Consumidores do Cone Sul desconfiam que carne de boi confinado é ‘broxante’

Alguns consumidores da região, principalmente os do sexo masculino, estão levantando suspeitas da qualidade nutricional da carne bovina provinda de bois criados no regime de confinamento. A suspeita é de que a carne conteria uma substância “broxante”, ou seja, causador de algum nível de impotência sexual.

 

De acordo com o depoimento colhido pelo FOLHA com alguns produtores, o boi confinado não é castrado no piquete. Em vez de castrar o animal, os criadores usam um inibidor da libido que é adicionado na alimentação, que deixa o boi sem apetite sexual algum. “É para evitar que eles fiquem 'trepando' um no outro”, disse um produtor.

 

Um veterinário ouvido pela reportagem confirmou o uso do medicamento, mas disse que os produtores são orientados a interromper o uso quando o abate do animal estiver próximo. “O medicamento só faz efeito por 20 dias”, diz.

 

Os consumidores masculinos, no entanto, desconfiam da honestidade de produtores de gado de confinamento.

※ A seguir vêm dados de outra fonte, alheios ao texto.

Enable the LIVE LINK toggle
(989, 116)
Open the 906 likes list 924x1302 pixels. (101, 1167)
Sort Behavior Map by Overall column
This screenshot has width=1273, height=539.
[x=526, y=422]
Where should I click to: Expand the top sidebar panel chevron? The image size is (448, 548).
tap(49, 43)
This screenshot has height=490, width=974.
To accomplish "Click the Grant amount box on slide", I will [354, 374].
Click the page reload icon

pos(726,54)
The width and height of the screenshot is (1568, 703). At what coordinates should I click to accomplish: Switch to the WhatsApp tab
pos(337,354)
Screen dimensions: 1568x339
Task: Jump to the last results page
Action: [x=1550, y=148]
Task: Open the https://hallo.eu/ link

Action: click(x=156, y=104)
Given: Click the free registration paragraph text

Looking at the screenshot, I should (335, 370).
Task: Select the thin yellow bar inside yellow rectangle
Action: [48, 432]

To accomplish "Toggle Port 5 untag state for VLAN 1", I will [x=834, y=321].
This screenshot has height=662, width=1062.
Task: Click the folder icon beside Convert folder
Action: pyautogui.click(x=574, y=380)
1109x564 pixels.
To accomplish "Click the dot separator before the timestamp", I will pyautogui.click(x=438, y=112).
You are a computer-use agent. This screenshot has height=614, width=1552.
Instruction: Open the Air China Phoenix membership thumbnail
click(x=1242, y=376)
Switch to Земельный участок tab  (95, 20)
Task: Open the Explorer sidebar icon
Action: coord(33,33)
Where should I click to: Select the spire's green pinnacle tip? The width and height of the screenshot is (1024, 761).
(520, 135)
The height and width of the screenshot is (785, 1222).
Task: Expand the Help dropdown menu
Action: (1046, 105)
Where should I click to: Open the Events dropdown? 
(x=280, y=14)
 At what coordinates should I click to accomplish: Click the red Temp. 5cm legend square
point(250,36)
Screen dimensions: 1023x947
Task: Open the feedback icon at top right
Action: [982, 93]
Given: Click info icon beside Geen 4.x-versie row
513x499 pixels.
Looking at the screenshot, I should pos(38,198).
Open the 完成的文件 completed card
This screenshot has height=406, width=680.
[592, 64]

A suspeita é de que nem todos os criadores esperam este período de ação do remédio, chamado de pós-carência, acabar.

 

Um taxista comenta o medo masculino nas seguintes palavras. “Hoje em dia gente come um bife e dorme a noite toda. Além de broxante, parece que é sonífero. Se o remédio faz efeito para o boi que é forte, imagine para a gente que é fraco?”, questiona.

 

O site ouviu ainda um médico e perguntamos se a carne de um boi abatido ainda no período de carência, sob o efeito do remédio, faz realmente mal ao ser humano. O profissional da saúde se limitou a dizer que toda intervenção medicamentosa no animal deixa vestígios na carne, caso seja levado ao abate ainda sob o efeito do medicamento.

 

É importante frisar que este modelo de criação de gado está crescendo na região. Na maioria das vezes são animais do modelo do semiconfinamento. O jornal FOLHA DO SUL chegou a fazer duas reportagens a respeito no ano passado. Mas, pelo menos as propriedades que visitamos na época para fazer as matérias, encontramos produtores muito conscientes das normas sanitárias para a criação do animal.